Opposition de la HAS et de l'Anesm
Il faut dire que la situation actuelle peut paraître plutôt confuse. En 2012, dans leur recommandation de bonnes pratiques, la Haute Autorité de santé (HAS) et l'Agence nationale de l'évaluation et de la qualité des établissements et services sociaux et médico-sociaux (Anesm) se sont déclarées "formellement opposées à l'utilisation de cette pratique, en dehors des protocoles de recherche autorisés respectant la totalité des conditions définies par le Haut Conseil de la santé publique". Elles ont aussi motivé leur choix : "En l'absence de données relatives à son efficacité ou à sa sécurité, du fait des questions éthiques soulevées par cette pratique et de l'indécision des experts en raison d'une extrême divergence de leurs avis, il n'est pas possible de conclure à la pertinence d'éventuelles indications des enveloppements corporels humides (dits packing), même restreintes à un recours ultime et exceptionnel." De là à interdire la pratique, il y a un pas que personne n'a pour l'instant franchi. Les associations comme Vaincre l'autisme ou Autisme France ont dénoncé à plusieurs reprises cette situation mais aussi les manquements de l'État français en matière de prise en charge des enfants autistes.

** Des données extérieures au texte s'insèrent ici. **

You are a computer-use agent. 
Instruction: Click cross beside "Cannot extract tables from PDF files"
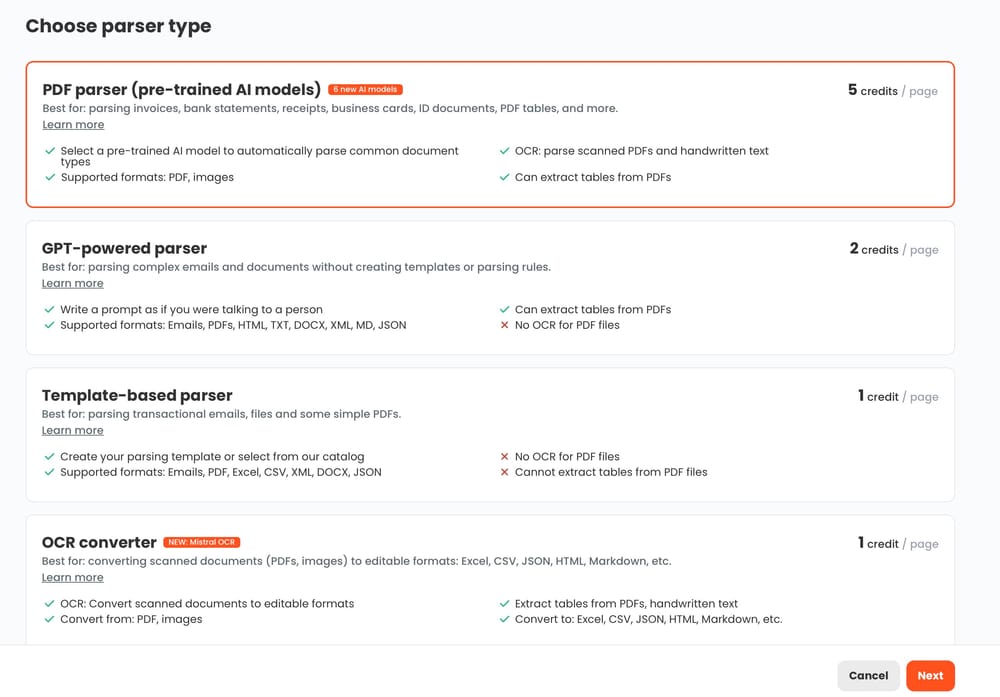coord(506,472)
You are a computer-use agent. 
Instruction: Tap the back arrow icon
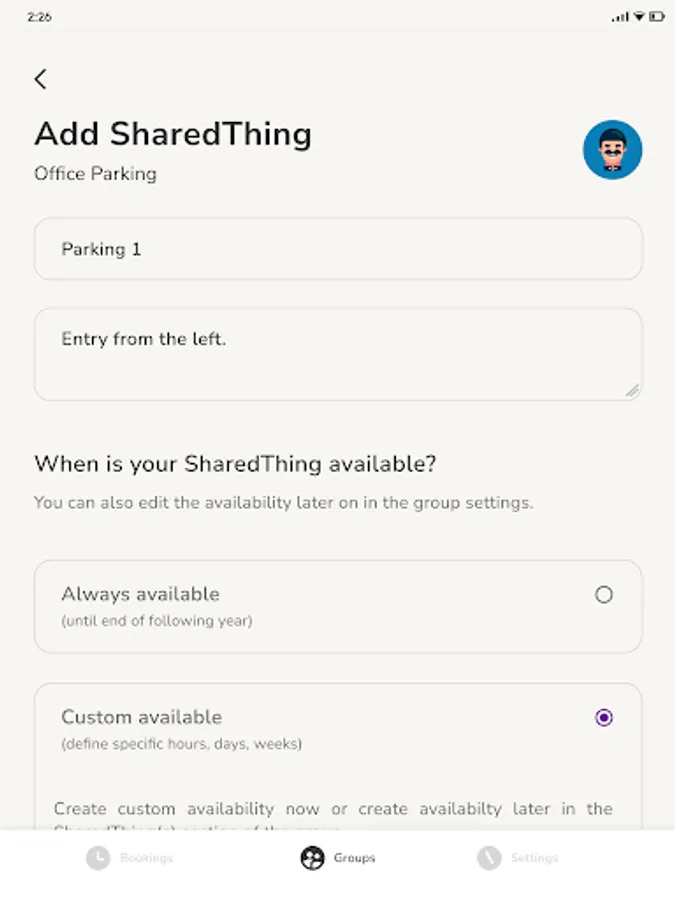[40, 79]
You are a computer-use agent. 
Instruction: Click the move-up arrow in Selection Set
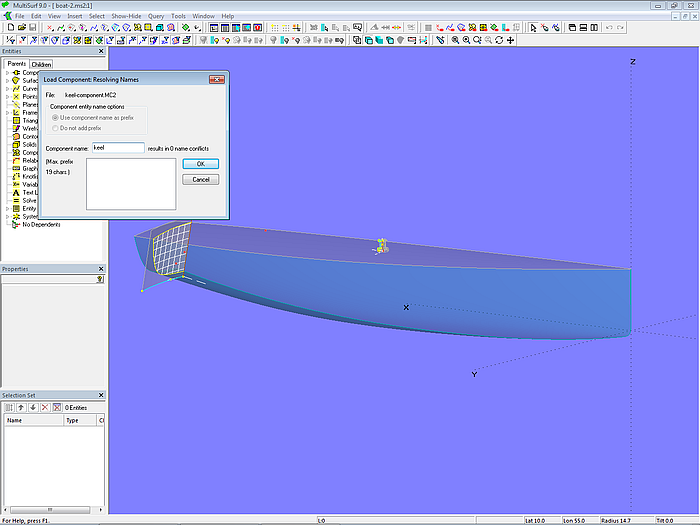tap(20, 408)
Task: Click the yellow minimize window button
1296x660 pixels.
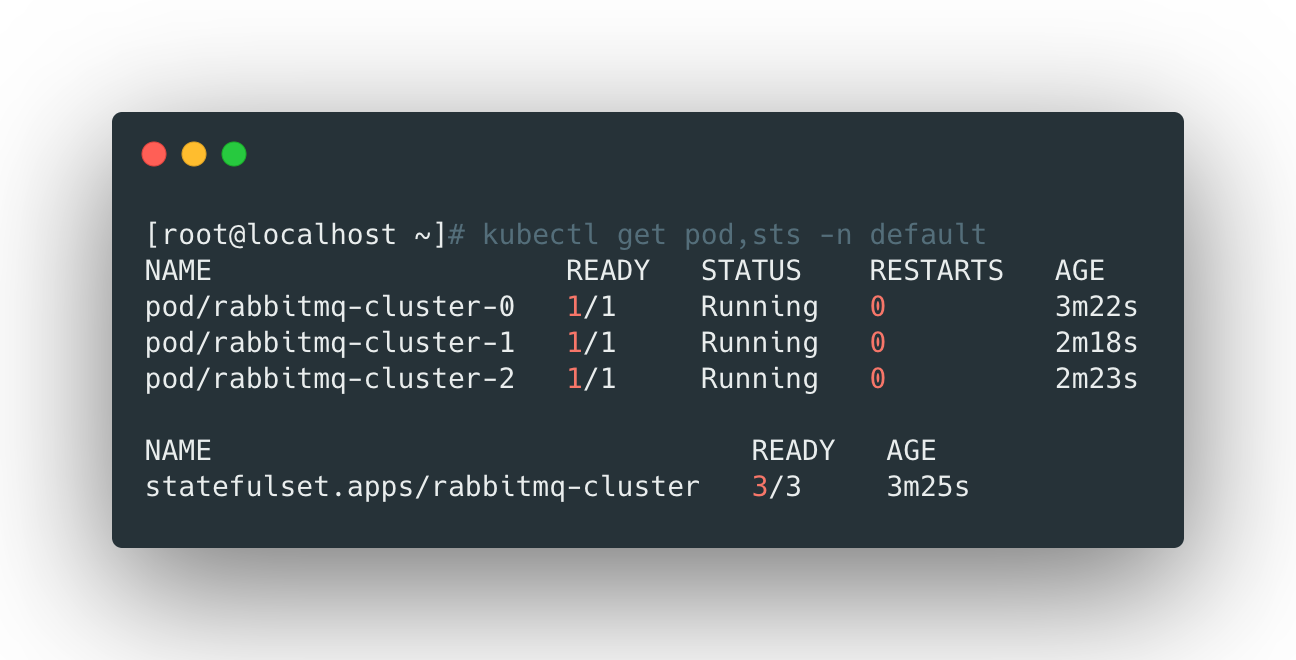Action: pos(194,154)
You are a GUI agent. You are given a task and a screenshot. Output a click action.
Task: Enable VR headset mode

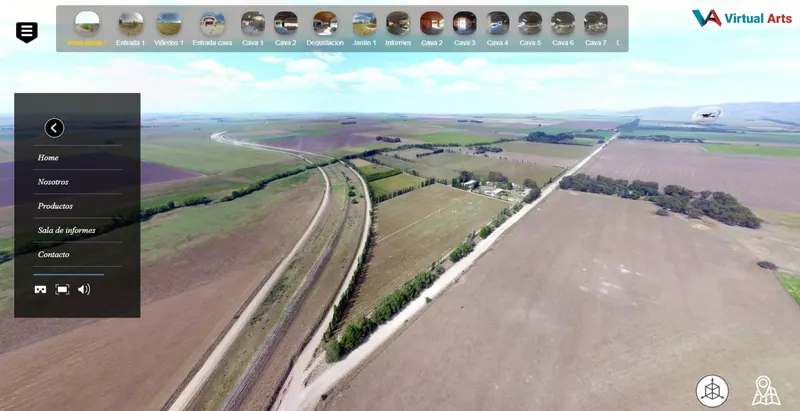[x=40, y=289]
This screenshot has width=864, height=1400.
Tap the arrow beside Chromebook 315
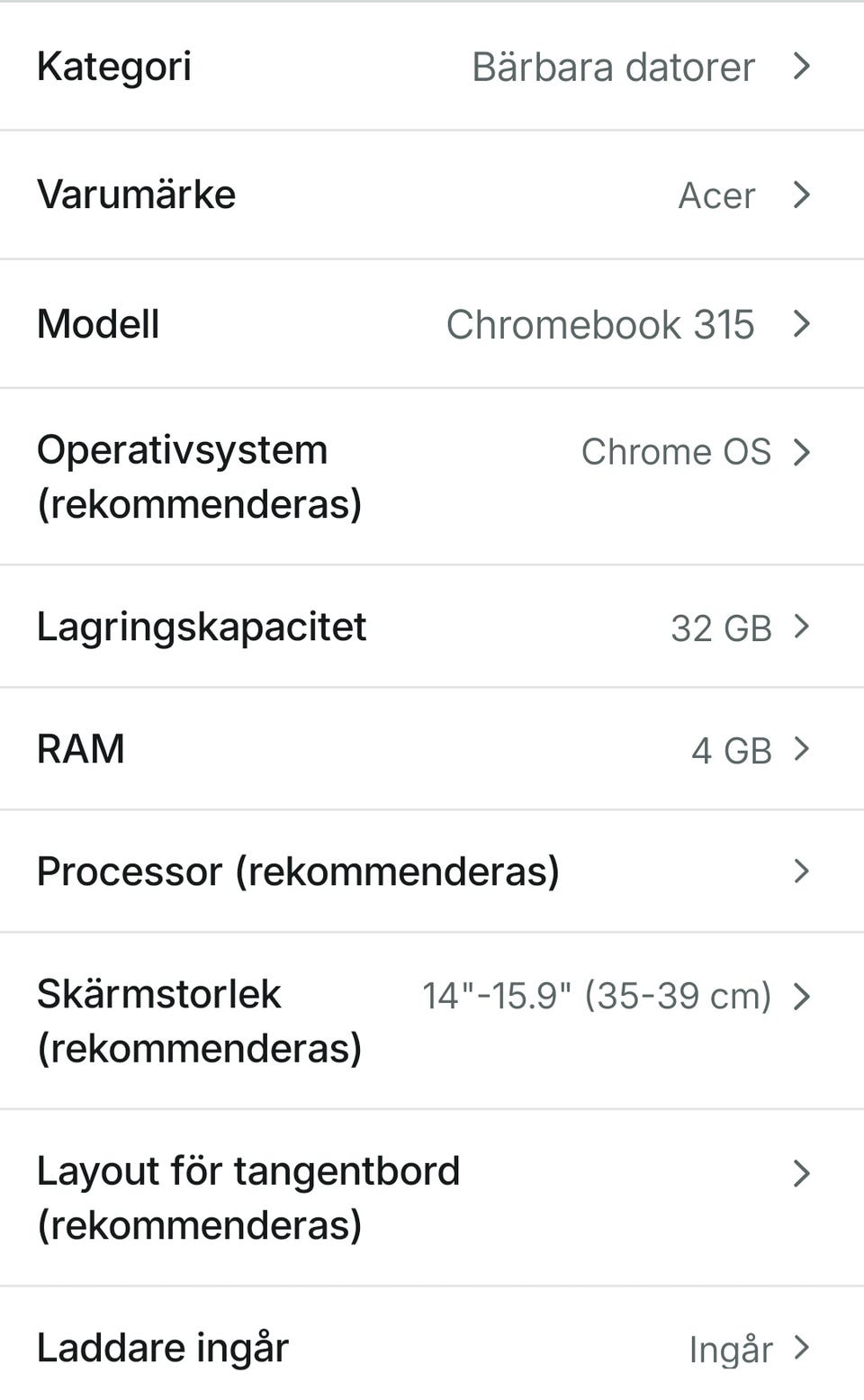(x=801, y=324)

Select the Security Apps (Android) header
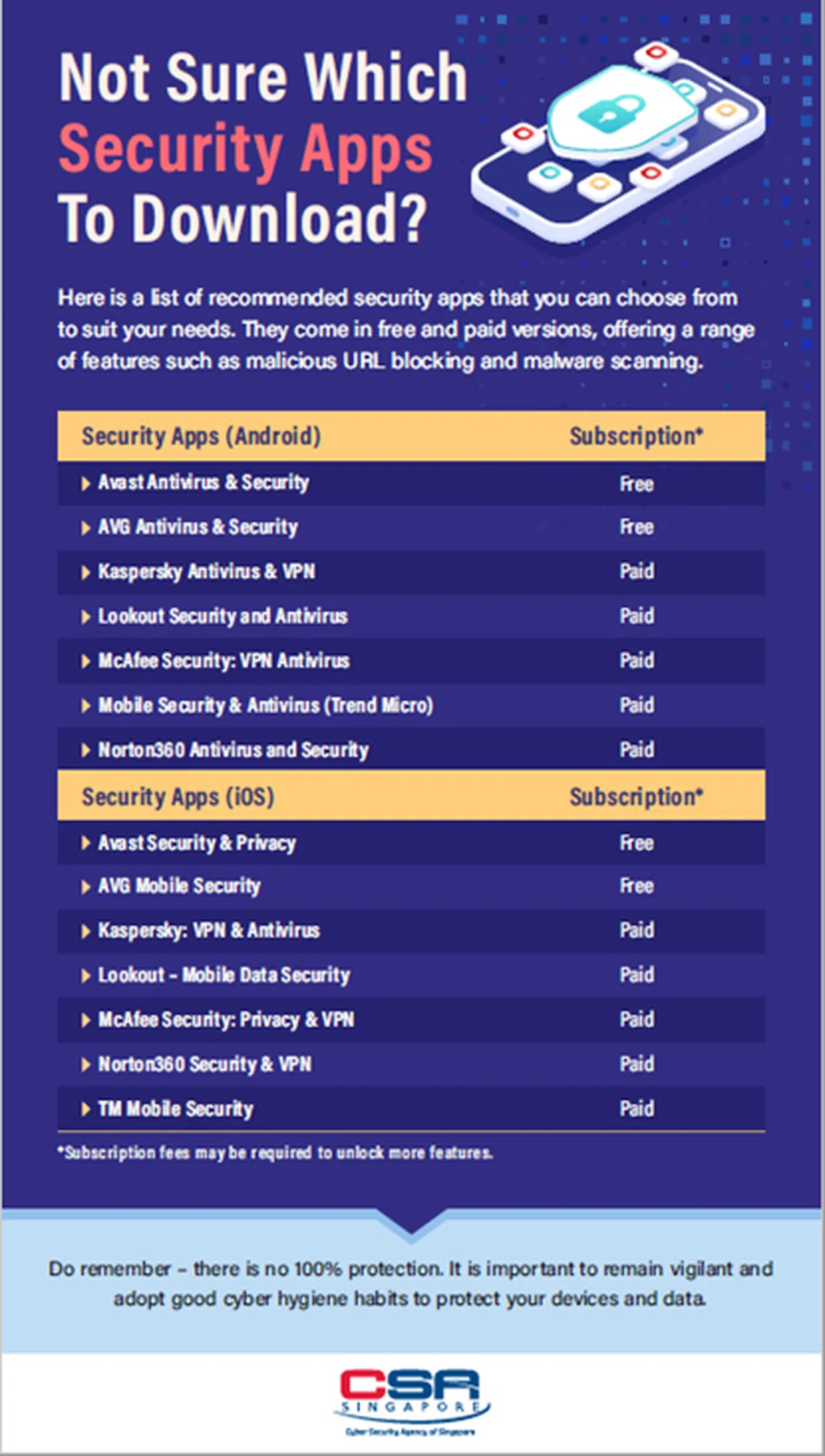pos(201,436)
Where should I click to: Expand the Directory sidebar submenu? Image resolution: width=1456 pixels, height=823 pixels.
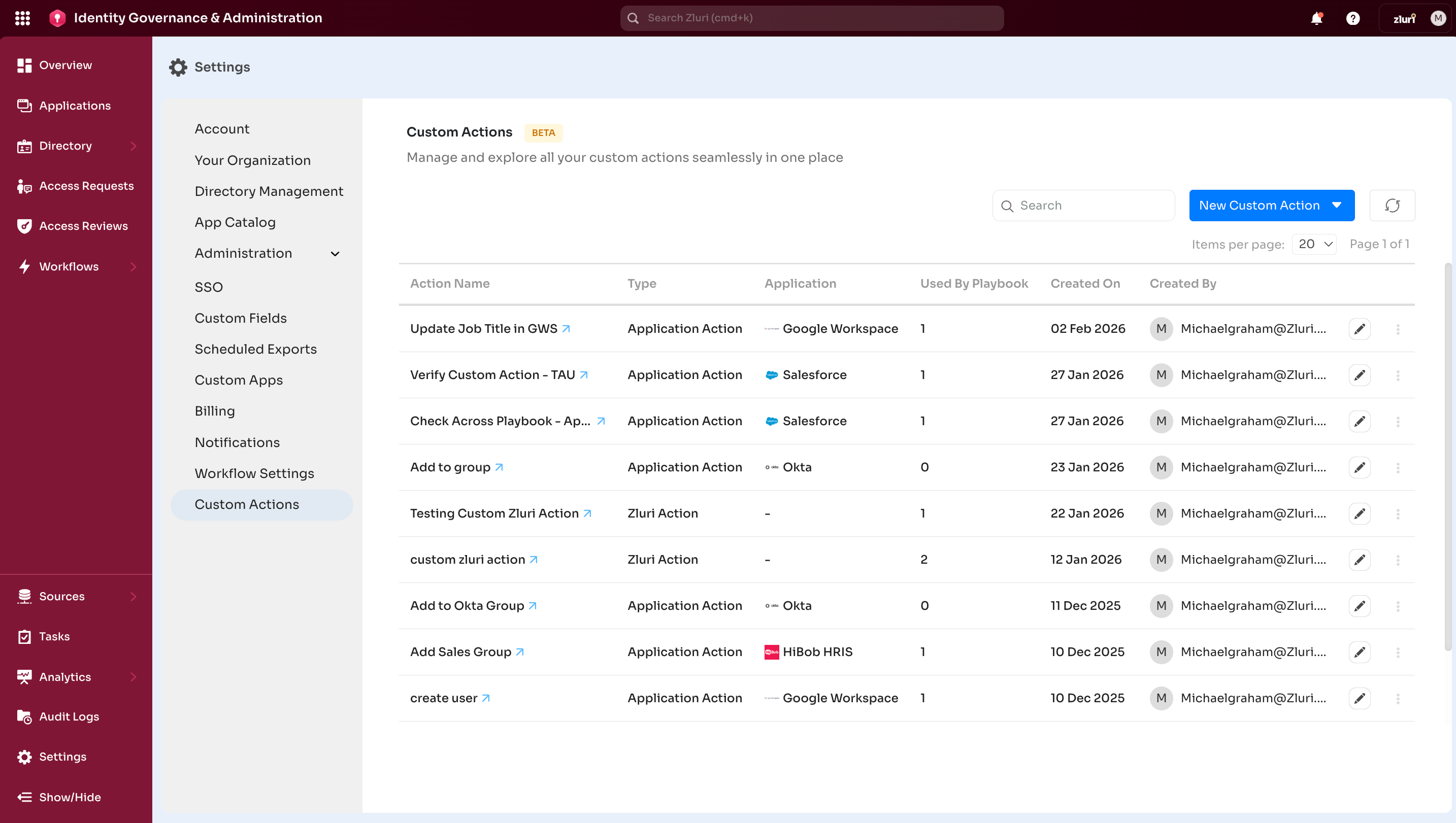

Une condamnation internationale
La communauté internationale elle-même semble se ranger du côté des associations. Mi-janvier, la France a en effet été auditionnée par le comité des droits de l'enfant de l'Organisation des Nations unies (Onu). Suite à ce rendez-vous, le ministère des Affaires sociales, de la Santé et des Droits des femmes reconnaît que le comité a soulevé des axes d'amélioration nécessaires notamment dans le domaine de l'autisme. De son côté, Autisme France précise, par communiqué également, que l'Onu prie instamment "la France de lutter contre les maltraitances institutionnelles, de mettre en place des inspections régulières et indépendantes, de créer les outils nécessaires pour dénoncer les maltraitances, et d'interdire légalement le packing, pratique barbare et maltraitante qui fait honte à la France". L'association rappelle au passage que ce n'est pas la première fois que le Gouvernement français est rappelé à l'ordre, et d'indiquer que le Conseil de l'Europe l'a même condamné cinq fois pour discrimination à l'égard des enfants autistes. Il faut toutefois noter, cette fois, que le Gouvernement s'est engagé à suivre les recommandations de l'Onu vianotamment le Haut Conseil de la famille, de l'enfance et de l’âge (HCFEA). Cette future instance a été créée par la loi relative à l'adaptation de la société au vieillissement, promulguée le 28 décembre. La formation enfance du HCFEA devrait donc être chargée du suivi des observations du comité. Mais il faudra encore attendre sa mise en place.